Diagram 11 After the atari of B10 forces the connection of W11 (with simply awful shape), the exchange of W13 for B14 is necessary to allow W15 to be an atari, which then forces B16 and gives White time for W17 to move out.

This diagram shows one continuation after the plausible diagonal move of W17. Unfortunately for White, it fails. But there are lots of chances for Black to go wrong in the resulting fight, so White may well live instead if Black plays weakly.

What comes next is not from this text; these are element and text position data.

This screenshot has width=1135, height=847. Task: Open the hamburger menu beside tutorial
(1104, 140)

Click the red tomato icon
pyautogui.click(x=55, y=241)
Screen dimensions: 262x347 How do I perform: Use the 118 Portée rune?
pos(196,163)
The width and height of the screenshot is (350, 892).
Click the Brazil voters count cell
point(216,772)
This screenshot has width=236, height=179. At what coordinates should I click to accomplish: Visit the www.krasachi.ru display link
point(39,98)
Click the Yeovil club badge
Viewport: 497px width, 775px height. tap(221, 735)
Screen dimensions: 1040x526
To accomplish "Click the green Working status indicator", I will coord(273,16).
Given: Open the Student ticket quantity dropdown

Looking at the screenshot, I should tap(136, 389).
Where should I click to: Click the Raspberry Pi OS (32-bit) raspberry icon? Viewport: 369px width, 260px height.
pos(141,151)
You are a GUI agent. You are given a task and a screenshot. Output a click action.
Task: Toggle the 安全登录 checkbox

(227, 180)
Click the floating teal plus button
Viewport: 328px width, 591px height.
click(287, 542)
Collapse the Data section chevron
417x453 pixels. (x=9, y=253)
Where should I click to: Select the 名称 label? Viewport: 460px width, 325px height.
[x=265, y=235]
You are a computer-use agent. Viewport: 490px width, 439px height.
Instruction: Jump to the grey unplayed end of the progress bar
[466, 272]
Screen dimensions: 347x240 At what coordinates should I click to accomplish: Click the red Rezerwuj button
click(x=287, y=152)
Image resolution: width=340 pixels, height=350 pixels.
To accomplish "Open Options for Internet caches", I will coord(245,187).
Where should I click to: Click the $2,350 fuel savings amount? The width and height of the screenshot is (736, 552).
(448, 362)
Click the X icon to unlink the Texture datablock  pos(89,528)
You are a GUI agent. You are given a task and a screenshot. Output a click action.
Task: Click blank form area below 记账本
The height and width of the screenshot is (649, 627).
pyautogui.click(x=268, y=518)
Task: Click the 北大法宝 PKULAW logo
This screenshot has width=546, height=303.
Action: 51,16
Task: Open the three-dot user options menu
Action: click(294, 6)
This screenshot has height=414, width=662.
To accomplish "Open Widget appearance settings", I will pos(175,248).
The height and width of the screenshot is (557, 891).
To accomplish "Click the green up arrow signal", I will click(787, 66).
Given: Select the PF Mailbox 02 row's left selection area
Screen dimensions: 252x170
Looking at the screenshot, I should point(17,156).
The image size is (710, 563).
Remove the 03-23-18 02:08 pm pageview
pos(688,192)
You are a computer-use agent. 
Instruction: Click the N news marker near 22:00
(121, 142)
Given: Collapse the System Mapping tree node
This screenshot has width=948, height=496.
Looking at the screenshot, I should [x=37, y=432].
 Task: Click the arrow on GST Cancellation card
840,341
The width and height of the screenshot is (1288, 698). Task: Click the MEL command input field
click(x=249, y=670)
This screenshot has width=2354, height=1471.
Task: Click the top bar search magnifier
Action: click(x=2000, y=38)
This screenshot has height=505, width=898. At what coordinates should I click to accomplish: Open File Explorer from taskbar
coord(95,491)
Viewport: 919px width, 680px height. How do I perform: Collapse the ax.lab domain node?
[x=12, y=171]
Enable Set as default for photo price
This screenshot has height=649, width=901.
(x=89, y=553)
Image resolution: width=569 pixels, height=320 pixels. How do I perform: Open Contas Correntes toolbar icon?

White’s problem is that even if he escapes after W15, the outside strength that Black will build up while attacking his ever growing weak group should doom his overall game prospects! On the other hand, if Black isn’t a particularly strong fighter, or if this sequence is used by White as ko Aji, it might still be very dangerous for Black.

So on balance, unless White is a particularly strong fighter or believes that Black is an especially weak one, W1 at “b” in Dia 9 instead of the cut is objectively the better way for White to play. The problem is that in most global situations that move won’t be Sente, so it must be timed correctly!

Cuts And Ladders

Cuts frequently give rise to a ladder. In those cases, wherever feasible the “rule” is

Capture Any Cutting Stone(s)

As Soon As Possible



Diagram 12 When B1 ataris the marked White cutting stone, it sets up a ladder which favors Black because it runs into the Black stones in the lower right corner.

Then W2 is a ladder breaker! But instead of playing the natural appearing B“a”, which would reinstate the ladder, Black’s best response is to immediately capture the White stone with B3, removing its dangerous Aji, perfecting his thickness, and thereby strengthening his now nearly complete moyo on the upper side.

That this allows the excellent W4 is regrettable, but unavoidable.